[What is being asked] What is the number of lines in this data that contain the word "computer"? Give the number alone.
BEGIN
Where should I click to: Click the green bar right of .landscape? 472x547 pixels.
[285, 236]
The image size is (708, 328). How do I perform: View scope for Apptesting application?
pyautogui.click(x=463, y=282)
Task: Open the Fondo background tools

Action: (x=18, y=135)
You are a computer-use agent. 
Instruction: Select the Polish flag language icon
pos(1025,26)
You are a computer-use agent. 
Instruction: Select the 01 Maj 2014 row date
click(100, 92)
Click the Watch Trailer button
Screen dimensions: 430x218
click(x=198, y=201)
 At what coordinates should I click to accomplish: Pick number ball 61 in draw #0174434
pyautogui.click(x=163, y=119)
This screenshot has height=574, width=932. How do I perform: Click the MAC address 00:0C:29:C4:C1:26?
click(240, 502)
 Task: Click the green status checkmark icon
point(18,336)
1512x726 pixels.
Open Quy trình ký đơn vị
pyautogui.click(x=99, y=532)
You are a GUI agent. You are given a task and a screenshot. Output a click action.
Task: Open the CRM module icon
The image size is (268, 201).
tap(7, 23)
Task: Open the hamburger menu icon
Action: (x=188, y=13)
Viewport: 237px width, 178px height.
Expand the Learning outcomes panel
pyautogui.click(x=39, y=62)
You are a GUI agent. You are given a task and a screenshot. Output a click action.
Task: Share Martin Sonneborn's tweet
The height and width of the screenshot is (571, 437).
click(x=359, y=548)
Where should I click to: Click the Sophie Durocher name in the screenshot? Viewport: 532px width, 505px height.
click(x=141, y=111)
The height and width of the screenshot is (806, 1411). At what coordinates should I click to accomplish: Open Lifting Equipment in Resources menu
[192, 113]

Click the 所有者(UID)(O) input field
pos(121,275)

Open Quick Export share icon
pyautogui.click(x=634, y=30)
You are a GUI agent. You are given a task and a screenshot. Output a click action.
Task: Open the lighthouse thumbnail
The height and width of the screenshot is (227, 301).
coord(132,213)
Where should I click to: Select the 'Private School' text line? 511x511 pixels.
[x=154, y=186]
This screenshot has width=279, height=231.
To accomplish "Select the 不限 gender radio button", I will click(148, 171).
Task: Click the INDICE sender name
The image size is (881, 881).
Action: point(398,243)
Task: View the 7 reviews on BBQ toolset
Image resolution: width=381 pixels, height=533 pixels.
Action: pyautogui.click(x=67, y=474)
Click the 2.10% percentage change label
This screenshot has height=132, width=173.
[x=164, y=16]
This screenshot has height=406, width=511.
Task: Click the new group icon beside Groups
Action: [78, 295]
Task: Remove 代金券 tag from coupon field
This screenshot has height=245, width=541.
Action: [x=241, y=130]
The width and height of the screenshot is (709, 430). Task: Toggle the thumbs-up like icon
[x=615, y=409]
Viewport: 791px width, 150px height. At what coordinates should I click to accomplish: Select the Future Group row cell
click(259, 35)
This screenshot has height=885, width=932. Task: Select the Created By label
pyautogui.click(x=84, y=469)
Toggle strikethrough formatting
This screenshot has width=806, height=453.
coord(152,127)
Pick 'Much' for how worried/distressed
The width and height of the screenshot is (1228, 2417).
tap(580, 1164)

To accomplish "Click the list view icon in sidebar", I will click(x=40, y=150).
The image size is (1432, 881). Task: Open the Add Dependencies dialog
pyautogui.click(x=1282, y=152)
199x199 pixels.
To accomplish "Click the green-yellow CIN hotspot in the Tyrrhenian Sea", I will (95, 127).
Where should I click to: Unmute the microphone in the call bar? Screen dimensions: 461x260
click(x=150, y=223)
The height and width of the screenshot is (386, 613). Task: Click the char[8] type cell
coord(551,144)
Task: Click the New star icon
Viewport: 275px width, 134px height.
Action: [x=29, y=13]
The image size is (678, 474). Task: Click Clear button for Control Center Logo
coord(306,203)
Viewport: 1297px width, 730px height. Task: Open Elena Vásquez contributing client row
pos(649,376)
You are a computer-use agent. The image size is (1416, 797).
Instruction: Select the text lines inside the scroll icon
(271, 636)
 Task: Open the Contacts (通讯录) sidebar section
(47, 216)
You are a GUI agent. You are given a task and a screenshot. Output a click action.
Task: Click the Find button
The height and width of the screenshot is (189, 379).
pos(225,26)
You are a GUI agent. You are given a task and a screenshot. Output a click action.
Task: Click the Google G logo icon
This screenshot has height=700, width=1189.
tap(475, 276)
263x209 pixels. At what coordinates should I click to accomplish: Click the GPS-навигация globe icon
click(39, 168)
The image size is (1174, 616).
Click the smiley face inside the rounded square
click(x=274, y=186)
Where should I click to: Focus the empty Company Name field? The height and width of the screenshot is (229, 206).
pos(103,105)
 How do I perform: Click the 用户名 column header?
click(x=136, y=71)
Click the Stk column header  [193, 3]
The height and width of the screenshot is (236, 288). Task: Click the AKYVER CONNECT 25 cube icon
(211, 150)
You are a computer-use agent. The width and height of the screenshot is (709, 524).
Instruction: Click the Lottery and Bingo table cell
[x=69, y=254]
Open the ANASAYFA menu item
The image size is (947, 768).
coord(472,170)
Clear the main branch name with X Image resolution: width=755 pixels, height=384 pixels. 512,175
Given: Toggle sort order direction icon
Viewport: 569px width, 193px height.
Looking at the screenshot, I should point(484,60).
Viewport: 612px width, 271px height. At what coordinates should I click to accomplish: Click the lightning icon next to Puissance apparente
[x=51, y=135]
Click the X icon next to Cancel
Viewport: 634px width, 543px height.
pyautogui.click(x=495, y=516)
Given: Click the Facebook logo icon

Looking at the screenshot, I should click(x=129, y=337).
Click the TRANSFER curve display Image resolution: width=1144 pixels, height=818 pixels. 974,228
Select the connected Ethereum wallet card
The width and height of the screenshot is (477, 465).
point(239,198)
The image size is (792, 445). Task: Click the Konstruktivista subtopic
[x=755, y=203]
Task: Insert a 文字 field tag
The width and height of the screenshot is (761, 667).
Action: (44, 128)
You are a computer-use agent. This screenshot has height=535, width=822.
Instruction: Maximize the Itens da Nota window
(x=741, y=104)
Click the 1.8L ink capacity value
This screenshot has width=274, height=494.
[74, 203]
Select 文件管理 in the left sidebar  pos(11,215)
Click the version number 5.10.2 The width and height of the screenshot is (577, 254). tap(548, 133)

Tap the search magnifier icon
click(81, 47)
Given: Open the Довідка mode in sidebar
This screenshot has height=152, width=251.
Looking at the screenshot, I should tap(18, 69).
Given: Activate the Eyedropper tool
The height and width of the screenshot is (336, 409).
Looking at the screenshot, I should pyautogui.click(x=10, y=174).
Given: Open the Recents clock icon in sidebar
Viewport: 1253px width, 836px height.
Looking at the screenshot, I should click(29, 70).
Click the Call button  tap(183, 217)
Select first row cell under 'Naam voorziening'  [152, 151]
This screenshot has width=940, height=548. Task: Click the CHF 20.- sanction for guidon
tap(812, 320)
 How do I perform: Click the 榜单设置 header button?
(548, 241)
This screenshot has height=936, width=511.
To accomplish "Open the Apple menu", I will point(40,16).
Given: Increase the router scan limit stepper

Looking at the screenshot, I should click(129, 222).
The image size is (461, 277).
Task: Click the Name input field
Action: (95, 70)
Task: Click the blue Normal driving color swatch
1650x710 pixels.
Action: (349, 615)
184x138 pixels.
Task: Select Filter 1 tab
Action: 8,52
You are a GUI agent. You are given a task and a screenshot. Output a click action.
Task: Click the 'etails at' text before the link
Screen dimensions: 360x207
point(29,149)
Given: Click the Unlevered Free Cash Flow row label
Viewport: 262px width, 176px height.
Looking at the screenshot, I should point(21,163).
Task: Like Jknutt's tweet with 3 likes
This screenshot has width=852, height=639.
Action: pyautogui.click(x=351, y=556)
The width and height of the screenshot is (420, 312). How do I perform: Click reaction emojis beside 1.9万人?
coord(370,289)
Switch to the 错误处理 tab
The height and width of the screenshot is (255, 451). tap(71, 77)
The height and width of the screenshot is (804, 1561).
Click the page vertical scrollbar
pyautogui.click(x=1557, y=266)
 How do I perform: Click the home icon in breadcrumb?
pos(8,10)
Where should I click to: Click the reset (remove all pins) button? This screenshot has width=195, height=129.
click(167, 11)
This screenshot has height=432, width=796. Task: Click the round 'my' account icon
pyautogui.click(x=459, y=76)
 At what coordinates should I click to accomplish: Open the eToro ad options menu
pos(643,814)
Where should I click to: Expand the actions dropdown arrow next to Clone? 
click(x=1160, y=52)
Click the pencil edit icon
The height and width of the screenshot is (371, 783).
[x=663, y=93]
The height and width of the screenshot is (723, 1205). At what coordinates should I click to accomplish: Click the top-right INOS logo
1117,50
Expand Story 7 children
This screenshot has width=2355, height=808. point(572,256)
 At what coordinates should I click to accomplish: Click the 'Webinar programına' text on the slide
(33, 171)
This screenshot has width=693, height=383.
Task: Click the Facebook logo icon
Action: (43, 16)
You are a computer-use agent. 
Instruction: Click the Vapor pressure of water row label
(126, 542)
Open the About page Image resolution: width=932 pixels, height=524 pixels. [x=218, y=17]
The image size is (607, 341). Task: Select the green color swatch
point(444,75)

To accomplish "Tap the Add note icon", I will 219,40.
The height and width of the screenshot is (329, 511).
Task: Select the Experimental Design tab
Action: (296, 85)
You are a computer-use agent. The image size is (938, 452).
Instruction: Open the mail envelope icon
END
[Response box] 7